Among the records that follow, set down only the lines from the one containing "This screenshot has width=396, height=600." to the one containing "Task: Open help icon under Replacement index", both included, exactly.

════════════════

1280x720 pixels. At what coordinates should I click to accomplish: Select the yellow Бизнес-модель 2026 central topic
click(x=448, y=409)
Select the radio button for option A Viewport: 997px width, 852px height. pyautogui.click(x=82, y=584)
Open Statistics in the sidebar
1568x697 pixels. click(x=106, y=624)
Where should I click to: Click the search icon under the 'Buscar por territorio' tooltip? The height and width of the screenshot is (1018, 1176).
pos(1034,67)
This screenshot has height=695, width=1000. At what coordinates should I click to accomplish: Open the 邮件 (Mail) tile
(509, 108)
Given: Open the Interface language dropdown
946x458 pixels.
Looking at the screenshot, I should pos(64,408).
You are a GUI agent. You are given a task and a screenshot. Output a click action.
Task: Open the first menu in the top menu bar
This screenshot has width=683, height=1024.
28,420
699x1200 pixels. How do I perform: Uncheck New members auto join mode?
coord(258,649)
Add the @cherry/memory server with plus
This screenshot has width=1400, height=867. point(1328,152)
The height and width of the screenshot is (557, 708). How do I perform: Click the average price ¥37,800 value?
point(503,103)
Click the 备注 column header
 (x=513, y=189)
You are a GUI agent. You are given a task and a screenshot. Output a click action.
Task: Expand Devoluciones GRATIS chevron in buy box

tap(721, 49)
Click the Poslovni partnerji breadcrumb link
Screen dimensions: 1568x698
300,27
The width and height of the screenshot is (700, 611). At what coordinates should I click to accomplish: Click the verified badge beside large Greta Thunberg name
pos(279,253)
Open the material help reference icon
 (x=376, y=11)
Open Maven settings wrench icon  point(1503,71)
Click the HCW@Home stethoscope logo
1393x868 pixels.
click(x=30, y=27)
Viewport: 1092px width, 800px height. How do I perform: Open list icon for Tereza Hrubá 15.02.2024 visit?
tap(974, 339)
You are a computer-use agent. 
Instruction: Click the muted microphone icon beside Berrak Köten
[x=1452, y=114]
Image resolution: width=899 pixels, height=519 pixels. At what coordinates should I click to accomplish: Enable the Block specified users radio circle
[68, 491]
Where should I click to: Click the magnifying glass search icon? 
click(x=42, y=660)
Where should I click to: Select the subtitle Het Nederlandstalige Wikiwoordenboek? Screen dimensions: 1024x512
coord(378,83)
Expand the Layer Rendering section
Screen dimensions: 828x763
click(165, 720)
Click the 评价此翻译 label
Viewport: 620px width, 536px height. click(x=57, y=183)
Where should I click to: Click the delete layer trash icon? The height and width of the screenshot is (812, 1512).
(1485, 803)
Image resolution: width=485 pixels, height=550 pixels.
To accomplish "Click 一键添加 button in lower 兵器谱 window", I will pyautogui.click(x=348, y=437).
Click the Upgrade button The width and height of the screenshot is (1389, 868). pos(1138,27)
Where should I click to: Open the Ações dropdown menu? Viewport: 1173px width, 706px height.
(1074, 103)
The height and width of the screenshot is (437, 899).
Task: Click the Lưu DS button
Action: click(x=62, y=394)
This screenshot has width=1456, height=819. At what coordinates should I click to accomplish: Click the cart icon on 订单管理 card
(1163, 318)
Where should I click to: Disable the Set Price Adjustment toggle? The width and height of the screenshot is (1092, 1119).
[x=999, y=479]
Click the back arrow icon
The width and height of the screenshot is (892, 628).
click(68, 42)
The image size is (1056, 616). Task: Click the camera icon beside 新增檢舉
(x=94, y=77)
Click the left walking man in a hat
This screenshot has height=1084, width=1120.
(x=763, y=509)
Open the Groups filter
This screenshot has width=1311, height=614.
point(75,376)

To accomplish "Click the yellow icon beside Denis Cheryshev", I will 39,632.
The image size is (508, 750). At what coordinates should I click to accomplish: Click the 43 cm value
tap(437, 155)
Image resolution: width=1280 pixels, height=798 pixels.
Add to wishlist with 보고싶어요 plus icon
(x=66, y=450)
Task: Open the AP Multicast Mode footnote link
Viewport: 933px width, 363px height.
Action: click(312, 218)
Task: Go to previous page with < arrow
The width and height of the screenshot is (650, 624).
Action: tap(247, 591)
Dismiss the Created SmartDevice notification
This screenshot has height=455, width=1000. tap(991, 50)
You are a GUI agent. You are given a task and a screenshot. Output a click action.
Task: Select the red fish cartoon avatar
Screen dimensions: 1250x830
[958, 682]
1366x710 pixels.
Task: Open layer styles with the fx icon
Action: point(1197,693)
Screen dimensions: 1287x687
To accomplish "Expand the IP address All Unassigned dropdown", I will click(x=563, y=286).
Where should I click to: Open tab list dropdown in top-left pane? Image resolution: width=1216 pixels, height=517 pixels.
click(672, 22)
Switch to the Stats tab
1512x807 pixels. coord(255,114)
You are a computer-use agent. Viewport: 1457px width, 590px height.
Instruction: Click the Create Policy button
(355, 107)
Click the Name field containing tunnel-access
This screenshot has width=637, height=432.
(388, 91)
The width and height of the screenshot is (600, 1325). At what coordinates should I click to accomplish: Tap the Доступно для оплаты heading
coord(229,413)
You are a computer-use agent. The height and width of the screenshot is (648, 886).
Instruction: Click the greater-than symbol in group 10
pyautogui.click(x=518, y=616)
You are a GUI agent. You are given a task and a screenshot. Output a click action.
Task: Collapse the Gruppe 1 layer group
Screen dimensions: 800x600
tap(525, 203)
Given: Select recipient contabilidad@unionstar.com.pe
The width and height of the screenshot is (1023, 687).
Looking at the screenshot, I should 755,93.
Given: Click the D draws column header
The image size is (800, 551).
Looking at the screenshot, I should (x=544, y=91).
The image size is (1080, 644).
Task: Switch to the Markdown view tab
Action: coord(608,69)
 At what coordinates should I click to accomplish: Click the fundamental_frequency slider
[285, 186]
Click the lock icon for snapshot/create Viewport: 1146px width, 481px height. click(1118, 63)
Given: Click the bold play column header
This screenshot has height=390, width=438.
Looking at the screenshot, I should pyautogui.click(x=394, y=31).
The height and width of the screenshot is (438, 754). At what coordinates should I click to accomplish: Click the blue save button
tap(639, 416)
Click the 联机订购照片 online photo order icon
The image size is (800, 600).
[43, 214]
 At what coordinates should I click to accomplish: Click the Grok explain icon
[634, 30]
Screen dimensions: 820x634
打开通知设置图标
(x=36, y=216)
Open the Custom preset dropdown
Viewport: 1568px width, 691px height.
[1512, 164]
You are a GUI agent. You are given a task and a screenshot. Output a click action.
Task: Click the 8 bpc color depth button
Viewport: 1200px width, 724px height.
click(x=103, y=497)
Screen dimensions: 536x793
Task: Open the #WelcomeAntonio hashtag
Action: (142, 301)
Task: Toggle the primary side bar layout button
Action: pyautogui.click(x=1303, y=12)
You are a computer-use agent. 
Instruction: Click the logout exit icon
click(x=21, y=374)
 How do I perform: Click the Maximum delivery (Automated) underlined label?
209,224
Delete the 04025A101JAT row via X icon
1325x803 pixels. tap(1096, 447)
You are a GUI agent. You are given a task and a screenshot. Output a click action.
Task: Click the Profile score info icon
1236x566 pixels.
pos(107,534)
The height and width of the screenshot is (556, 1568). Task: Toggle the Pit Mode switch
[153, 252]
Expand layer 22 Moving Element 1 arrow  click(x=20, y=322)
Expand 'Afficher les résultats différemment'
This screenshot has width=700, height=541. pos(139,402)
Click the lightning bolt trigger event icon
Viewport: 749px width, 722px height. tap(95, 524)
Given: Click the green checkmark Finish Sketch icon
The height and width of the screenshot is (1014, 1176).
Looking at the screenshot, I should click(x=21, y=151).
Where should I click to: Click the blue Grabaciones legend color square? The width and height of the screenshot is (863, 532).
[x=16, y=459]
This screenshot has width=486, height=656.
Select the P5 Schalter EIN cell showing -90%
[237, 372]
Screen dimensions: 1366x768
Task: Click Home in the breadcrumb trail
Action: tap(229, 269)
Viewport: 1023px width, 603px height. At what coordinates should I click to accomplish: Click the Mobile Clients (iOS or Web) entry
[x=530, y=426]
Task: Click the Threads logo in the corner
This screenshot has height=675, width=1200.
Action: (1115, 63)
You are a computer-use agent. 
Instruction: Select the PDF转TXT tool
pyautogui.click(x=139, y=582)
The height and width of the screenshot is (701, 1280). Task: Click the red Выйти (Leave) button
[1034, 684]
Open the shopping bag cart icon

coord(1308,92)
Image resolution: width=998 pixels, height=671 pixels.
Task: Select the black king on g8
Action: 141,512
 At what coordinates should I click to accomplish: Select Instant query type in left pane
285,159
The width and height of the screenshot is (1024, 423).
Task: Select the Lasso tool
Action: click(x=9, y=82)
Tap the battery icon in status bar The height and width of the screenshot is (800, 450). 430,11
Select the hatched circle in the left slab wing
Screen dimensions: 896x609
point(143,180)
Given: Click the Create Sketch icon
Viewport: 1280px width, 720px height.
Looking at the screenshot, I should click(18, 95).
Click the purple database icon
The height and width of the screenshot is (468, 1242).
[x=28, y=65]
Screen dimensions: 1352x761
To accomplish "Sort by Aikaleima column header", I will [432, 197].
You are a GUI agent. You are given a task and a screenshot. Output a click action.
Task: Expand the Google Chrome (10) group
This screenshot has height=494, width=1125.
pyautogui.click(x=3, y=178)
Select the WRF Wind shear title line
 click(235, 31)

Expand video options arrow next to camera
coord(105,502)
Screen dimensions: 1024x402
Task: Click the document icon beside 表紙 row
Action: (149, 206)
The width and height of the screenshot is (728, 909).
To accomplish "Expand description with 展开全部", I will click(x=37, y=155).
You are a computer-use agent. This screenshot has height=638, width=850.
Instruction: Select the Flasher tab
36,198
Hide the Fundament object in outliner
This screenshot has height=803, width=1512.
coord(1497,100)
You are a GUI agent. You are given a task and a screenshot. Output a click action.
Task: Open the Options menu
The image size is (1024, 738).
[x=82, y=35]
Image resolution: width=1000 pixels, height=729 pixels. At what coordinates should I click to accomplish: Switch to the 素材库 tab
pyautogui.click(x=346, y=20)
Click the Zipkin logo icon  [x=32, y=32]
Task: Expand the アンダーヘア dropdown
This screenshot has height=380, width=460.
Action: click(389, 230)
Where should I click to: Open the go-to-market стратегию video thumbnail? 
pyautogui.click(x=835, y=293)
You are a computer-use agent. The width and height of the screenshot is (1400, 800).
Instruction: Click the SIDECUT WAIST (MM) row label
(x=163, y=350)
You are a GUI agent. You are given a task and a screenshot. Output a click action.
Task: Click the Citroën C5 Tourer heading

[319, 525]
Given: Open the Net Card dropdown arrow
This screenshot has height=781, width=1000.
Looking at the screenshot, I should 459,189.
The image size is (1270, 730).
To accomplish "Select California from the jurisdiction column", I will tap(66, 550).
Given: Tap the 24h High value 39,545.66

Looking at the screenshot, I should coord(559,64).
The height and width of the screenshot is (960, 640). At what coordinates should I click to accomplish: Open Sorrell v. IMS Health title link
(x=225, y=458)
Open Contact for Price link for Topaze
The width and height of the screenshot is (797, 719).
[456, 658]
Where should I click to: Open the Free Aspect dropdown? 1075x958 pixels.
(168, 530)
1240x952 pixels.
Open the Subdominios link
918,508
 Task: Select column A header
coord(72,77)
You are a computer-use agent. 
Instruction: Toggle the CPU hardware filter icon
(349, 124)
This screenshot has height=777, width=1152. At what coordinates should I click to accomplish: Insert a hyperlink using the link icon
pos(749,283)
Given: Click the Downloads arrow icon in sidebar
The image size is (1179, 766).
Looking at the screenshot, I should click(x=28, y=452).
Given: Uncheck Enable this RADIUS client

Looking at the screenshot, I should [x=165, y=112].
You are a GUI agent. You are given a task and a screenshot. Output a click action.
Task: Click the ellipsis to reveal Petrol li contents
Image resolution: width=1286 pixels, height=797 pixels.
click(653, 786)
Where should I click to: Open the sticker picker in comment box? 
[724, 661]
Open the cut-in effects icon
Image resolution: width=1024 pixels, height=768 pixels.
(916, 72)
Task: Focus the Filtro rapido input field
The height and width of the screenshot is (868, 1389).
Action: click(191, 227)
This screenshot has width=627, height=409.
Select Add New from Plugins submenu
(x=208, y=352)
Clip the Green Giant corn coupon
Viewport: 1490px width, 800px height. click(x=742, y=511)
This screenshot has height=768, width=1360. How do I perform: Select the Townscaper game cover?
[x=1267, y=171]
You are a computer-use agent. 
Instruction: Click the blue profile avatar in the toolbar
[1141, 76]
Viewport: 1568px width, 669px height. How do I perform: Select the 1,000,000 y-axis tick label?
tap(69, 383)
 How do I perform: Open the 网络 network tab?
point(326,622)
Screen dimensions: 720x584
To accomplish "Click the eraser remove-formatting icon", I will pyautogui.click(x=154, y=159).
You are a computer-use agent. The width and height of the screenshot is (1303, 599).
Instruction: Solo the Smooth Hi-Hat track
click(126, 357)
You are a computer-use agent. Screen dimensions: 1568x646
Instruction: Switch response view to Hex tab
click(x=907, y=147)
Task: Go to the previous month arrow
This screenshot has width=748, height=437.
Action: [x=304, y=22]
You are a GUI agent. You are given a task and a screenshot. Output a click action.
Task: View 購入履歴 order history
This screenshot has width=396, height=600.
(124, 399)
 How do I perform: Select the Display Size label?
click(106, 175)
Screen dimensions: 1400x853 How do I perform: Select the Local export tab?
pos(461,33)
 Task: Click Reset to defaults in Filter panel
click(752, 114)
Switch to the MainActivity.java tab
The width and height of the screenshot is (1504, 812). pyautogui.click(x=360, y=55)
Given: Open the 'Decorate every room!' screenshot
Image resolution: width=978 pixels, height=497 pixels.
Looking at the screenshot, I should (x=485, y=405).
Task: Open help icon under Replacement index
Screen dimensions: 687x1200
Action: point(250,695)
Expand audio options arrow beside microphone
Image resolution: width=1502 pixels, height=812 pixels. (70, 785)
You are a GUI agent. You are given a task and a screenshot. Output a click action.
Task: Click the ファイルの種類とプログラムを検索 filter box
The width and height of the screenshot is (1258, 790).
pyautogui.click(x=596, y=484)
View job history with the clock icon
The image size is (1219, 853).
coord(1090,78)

════════════════

## Answer below
This screenshot has width=396, height=600.
(124, 399)
 How do I perform: Select the Display Size label?
click(106, 175)
Screen dimensions: 1400x853 How do I perform: Select the Local export tab?
pos(461,33)
 Task: Click Reset to defaults in Filter panel
click(752, 114)
Switch to the MainActivity.java tab
The width and height of the screenshot is (1504, 812). pyautogui.click(x=360, y=55)
Given: Open the 'Decorate every room!' screenshot
Image resolution: width=978 pixels, height=497 pixels.
Looking at the screenshot, I should (x=485, y=405).
Task: Open help icon under Replacement index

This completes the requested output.